Reproduce verbatim the passage of the piece on CBD market growth in the European Union that begins with "CBD Expected to" and ends with "and research firm.".

─── Selected excerpt ───

CBD Expected to Have Explosive Growth In European Union
As advocacy groups have battled for legalization on both the state and federal level, the CBD and marijuana markets in the United States have experienced enormous growth in the past few years, to the degree that one estimate suggests the legal marijuana market will be worth more than $146 billion by 2025. While the European Union has experienced less explosive cannabis market growth due to the complex and widely varying cannabis regulations in each individual country, that’s poised to change, according to a recent report from the Brightfield Group, an analytics market and research firm.
Per the report, the European CBD market, which is expected to be worth $416 million by the end of 2019, is projected to be worth $1.7 billion by 2023. The cannabis market in general — which includes all cannabis products, including recreational — is also set to experience rapid growth, from $318 million in 2018 to nearly $8 billion by 2023.

─── Supplied information ───

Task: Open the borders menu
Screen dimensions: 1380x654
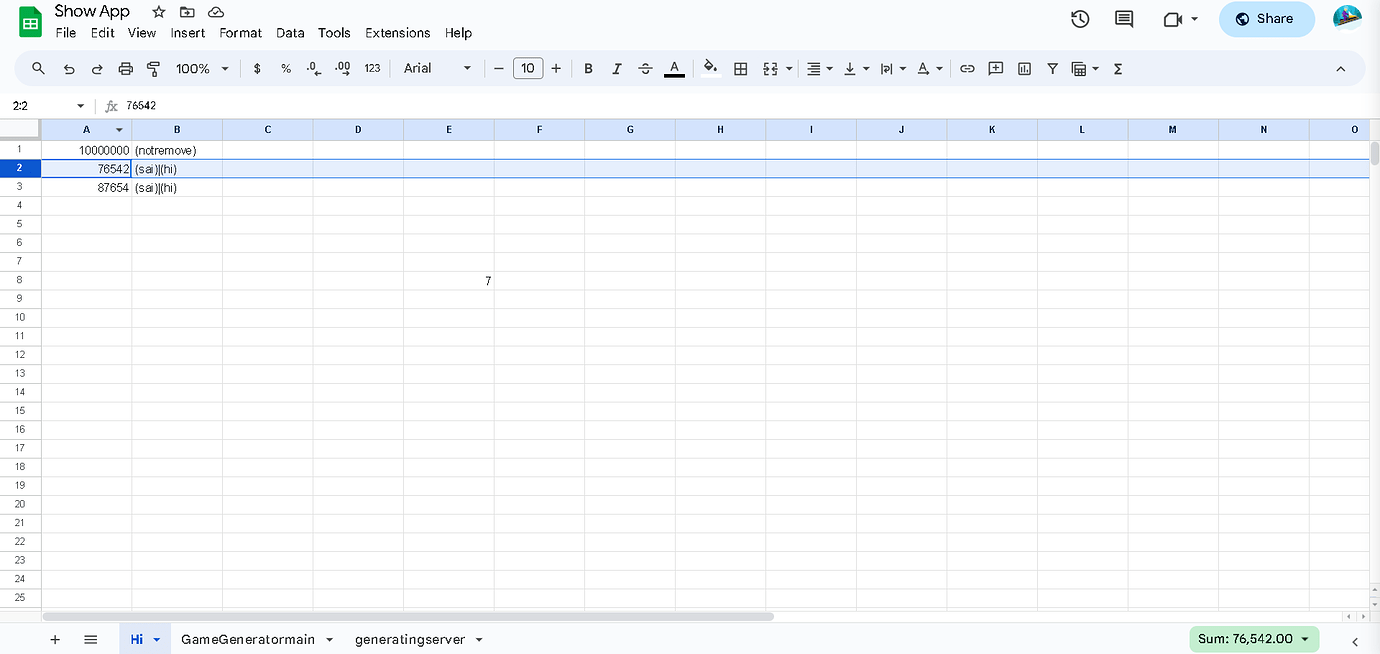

───

**Response box:**
CBD Expected to Have Explosive Growth In European Union
As advocacy groups have battled for legalization on both the state and federal level, the CBD and marijuana markets in the United States have experienced enormous growth in the past few years, to the degree that one estimate suggests the legal marijuana market will be worth more than $146 billion by 2025. While the European Union has experienced less explosive cannabis market growth due to the complex and widely varying cannabis regulations in each individual country, that’s poised to change, according to a recent report from the Brightfield Group, an analytics market and research firm.